Exactly the lines below from the one with "Task: Expand the" up to and including the one with "Viewport: 1367px width, 705px height." make up the answer, with nothing else added.

== Given records ==
++++++
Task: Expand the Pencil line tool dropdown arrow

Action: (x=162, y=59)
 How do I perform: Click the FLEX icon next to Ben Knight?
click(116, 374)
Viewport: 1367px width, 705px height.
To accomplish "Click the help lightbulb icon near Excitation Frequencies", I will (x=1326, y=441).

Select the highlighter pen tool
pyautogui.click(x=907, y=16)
++++++
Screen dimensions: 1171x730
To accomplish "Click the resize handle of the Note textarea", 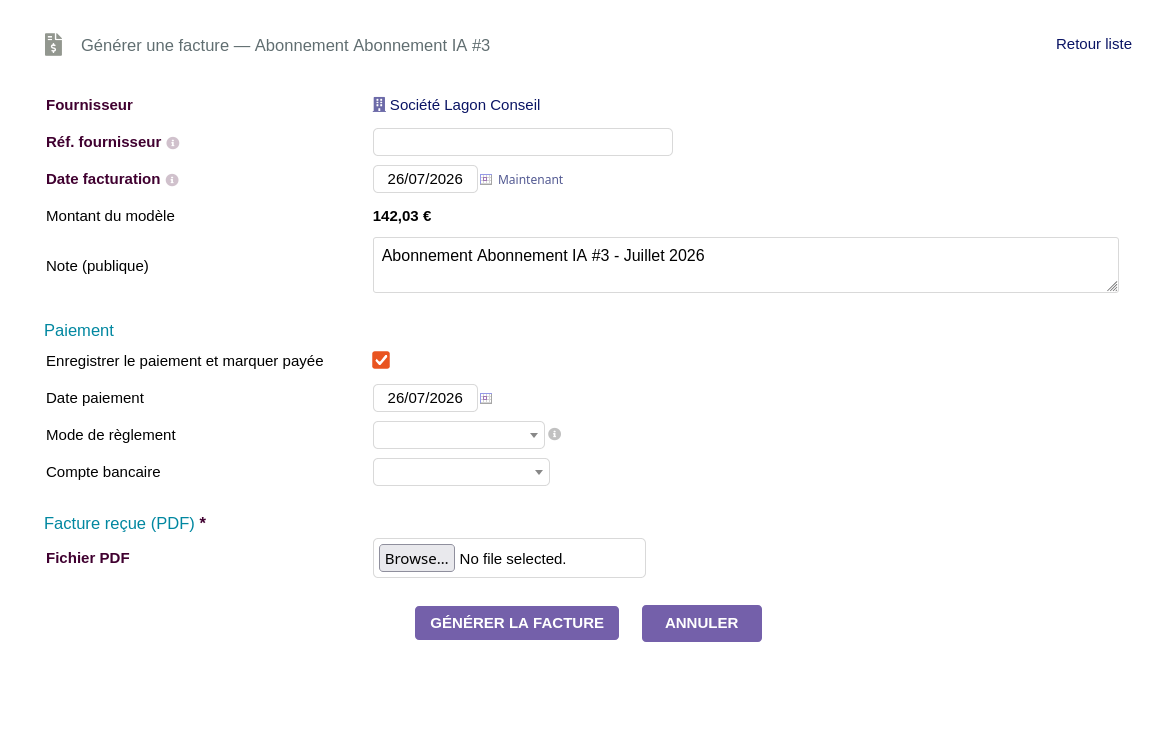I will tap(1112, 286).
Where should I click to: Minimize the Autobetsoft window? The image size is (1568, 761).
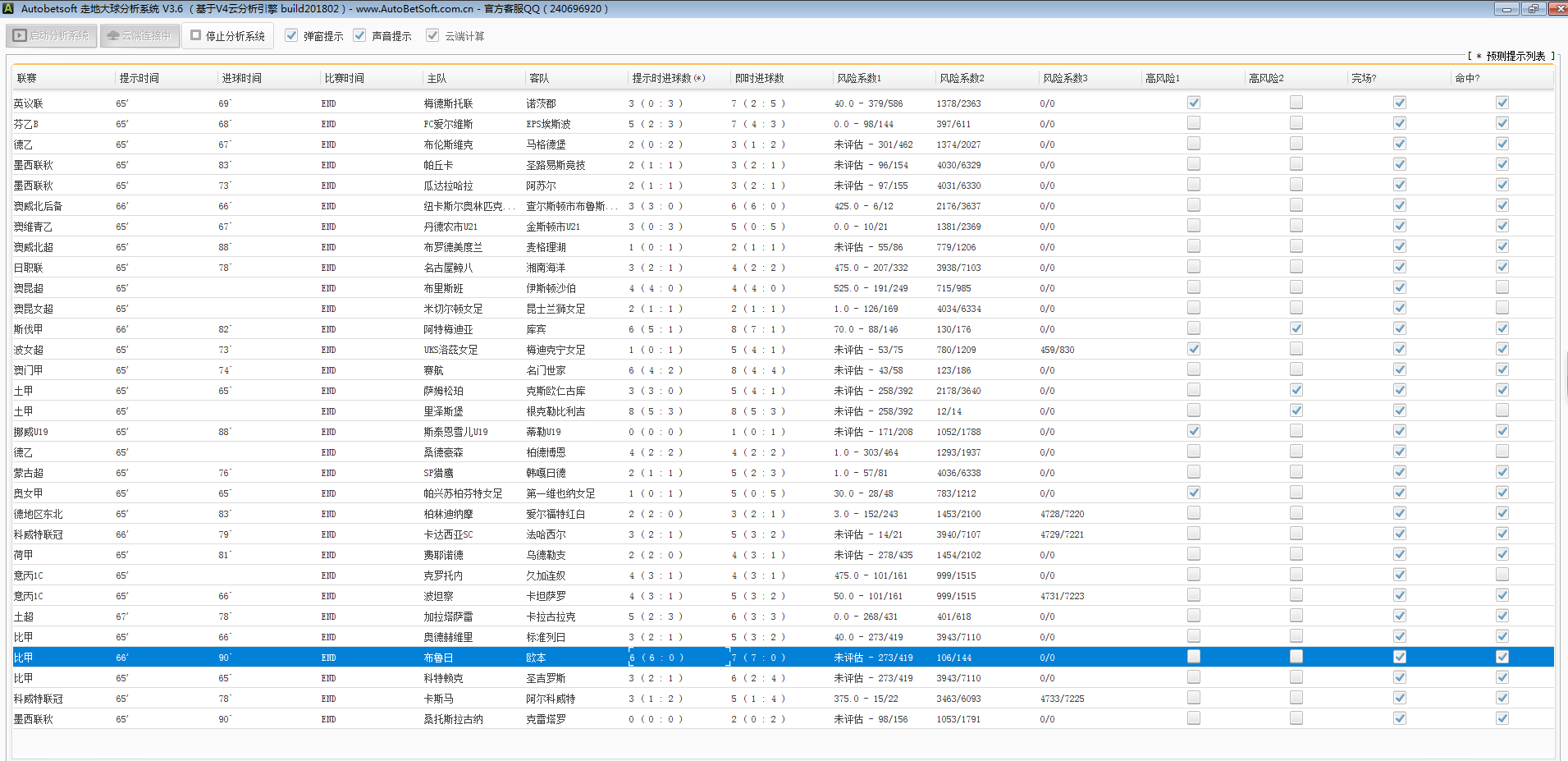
++++++
== Answer for the task ==
Task: Expand the Pencil line tool dropdown arrow

Action: (x=162, y=59)
 How do I perform: Click the FLEX icon next to Ben Knight?
click(116, 374)
Viewport: 1367px width, 705px height.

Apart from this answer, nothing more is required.